Sometimes extreme shyness isn’t just shyness, it’s part of something more complex, like social anxiety. However, it is important not pathologize nor put labels before being sure of the complexity of the situation.
5 tips to overcome extreme shyness
Overcoming extreme shyness can be quite a challenge for those who experience it. For this reason, in many cases it is recommended to consult for professional help so that they can accompany us in the first steps.
Some of the advice or strategies that are being worked on to address it are the following:
- Nothing is forever. It is important to believe in ourselves, to trust in the possibility of change. Perhaps for a long time we were shy, we felt bad and we were limited to fulfill our wishes. However, that may change.
- Find a “form” that pleases us. No one says that to stop being shy you need to go to the other extreme: be the life of the party or become the most outgoing in the group. Abandoning the shyness that limits us should allow us to interact at ease, feel safe and comfortable with ourselves. What it is about is allowing ourselves to be as we want, to know ourselves and to find a way of being that represents us.
- Take advantage of opportunities. Many times, imagining the feared situation becomes an excuse to stay home. However, it helps a lot to overcome that inertia and go out, relate to people, boycott those thoughts that lock us up. So we can see that if we make a mistake nothing bad happens.
- Expose yourself gradually. From the hand of the previous point, you can start taking small steps. For example, deciding to participate in your small group work instead of doing it in front of the whole class. Or, accept a small outing with two or three partners and not with the larger group.

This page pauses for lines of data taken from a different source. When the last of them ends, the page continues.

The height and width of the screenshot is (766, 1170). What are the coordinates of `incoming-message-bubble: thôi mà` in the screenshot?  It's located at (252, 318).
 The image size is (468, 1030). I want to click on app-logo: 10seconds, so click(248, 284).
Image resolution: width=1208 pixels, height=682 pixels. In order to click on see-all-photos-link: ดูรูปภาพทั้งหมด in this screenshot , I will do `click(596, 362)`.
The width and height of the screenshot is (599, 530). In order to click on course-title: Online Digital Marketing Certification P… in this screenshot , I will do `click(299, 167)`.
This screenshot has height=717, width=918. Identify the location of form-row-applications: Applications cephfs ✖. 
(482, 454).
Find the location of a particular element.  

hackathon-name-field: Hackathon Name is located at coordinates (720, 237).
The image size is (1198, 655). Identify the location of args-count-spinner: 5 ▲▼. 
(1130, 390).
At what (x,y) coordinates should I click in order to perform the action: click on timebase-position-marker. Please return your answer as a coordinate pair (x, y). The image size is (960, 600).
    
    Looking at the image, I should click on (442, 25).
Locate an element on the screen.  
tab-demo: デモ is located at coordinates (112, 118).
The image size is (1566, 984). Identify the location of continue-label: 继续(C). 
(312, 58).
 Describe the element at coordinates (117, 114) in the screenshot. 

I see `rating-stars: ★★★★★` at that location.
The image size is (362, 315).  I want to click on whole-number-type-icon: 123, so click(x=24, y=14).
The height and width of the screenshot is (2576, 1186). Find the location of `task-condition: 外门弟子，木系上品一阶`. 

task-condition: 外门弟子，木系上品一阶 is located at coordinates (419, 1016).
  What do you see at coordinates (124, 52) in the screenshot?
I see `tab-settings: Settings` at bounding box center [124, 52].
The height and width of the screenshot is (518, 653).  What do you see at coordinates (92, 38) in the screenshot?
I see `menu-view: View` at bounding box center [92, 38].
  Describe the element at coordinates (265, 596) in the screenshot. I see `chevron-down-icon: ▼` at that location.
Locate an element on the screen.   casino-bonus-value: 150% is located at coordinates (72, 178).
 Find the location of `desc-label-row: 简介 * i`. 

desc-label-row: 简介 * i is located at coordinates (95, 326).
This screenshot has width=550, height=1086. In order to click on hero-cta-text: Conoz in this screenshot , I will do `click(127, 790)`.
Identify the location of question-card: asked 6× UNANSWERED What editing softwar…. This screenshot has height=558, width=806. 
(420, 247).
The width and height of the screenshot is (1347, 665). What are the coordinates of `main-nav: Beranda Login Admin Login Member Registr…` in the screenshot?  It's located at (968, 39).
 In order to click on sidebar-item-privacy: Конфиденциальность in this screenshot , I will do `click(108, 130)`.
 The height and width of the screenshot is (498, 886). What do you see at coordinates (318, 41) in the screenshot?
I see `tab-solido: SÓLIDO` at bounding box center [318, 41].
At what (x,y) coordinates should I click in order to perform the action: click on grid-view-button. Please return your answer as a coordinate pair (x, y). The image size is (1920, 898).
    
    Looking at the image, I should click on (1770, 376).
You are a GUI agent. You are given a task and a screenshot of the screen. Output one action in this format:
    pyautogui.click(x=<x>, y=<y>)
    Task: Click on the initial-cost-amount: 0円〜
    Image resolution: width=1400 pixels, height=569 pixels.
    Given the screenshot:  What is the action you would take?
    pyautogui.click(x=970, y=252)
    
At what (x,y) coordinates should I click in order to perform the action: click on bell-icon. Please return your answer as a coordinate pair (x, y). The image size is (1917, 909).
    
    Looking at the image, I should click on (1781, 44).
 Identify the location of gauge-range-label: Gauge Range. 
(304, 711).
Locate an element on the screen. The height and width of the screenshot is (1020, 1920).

So you can give yourself your time.
- work the social skills that favor contact with others and allow us to communicate. For example, learning to give an opinion, make constructive criticism, refuse a request, accept an invitation.
With shyness, everything becomes a calculation
Extreme shyness collapses our world. Suddenly, everything becomes a calculation of the risks to which we would be exposed.
This is how we turn down a date with friends, but as we get older, we take refuge in remote jobs, where we don’t have to interact with anyone. There is always some excuse protects us and we use them as a defense mechanism. Actually, they are our greatest prison and weakness.
Working on extreme shyness is key to being able to enjoy life, so that experiences are an opportunity for enjoyment and not for torture.